In April, not long after we told Rebecca we couldn’t find the special medicine, I heard her crying in her bedroom. I went in to find her with her brother Joshua and Kat. She was sobbing, huddled in Kat’s arms.
“Rebecca says she wants Joshua to have her Cinderella’s Castle alarm clock forever and ever,” Kat told me through her own tears.
This is the clock that, for a while, is how Rebecca got to sleep, listening to the two stories it could play, one after the other, until she drifted off. She loved to watch the tiny figures of Cinderella and Prince Charming twirl about as cheery music played and the towers lit up with slowly shifting colors.
Our five-year-old daughter, a fan of all princesses but of Cinderella above all others, willing her treasured clock to her little brother.
I cannot ever describe the emotion that pierced me in that moment.
A few days ago, Joshua added a new component to his bedtime routine. We didn’t prompt him; he just did it of his own accord, and continues to do it. Just before it’s time to read stories, he goes over to the clock Rebecca gave him, sitting there on his dresser as it has since that day in April, and starts the music. Looking at the spinning figurines within, he says in a clear, slightly wistful voice, “Good night, Rebecca. I love you, Rebecca. I miss you, Rebecca.”
I cannot ever describe the emotion that pierces me in those moments.
But I can say that it has helped me start to pierce the numbness I described earlier.
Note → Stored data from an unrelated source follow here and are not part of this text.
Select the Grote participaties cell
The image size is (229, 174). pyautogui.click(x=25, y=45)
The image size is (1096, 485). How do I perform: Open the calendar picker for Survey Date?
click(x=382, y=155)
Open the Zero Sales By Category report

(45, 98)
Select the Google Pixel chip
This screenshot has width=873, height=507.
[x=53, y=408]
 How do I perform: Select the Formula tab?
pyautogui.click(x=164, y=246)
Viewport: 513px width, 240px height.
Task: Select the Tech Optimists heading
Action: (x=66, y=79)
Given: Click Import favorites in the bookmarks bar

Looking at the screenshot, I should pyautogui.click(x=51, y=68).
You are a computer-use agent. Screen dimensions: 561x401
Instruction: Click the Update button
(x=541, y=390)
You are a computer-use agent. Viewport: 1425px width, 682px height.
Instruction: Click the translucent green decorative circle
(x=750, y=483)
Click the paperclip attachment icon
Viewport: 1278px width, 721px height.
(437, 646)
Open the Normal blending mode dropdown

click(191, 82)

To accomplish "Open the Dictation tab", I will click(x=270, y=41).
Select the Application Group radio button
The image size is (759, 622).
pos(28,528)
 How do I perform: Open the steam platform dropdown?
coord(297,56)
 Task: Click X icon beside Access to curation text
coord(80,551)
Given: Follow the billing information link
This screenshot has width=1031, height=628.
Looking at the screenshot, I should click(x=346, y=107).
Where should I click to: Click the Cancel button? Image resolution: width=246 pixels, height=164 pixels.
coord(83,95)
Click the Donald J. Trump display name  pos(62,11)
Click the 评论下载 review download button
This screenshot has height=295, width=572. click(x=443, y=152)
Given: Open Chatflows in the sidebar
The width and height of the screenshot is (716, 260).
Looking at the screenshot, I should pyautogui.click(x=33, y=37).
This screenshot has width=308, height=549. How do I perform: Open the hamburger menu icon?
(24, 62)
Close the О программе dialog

Of course it brings tears to my eyes when he wishes Rebecca good night. The first time I saw him do it, I almost completely broke down, only containing myself for fear of scaring him or making him think he should stop. I don’t want him to stop until he moves beyond it naturally.
What that pure moment of love made me realize, to my horror, is that I had stopped saying those things. I had stopped saying I loved her and missed her, because she was gone and there was no point. But there was a point, all along, and I (perhaps understandably) overlooked it in my grief. The point is that I can still hear those words, and in hearing them, feel what they mean and what we have lost.
So every so often, when I have a few moments alone or with Kat, I say the words: I love you, Rebecca. I miss you, Rebecca.
It isn’t enough to think them (or type them, for that matter). I speak them, in a whisper or a normal tone or whatever voice seems right. It becomes a miniature elegy. A way of slowly, slowly, slowly coming to terms with her death. Saying the words brings tears, sometimes just a few, sometimes a few minutes of them. Each tear brings me a tiny step closer to acceptance.
I know it will take a long time, but this small ritual, taught to me by my three-year-old son, keeps me on the path.
I love you, Rebecca. I miss you, Rebecca.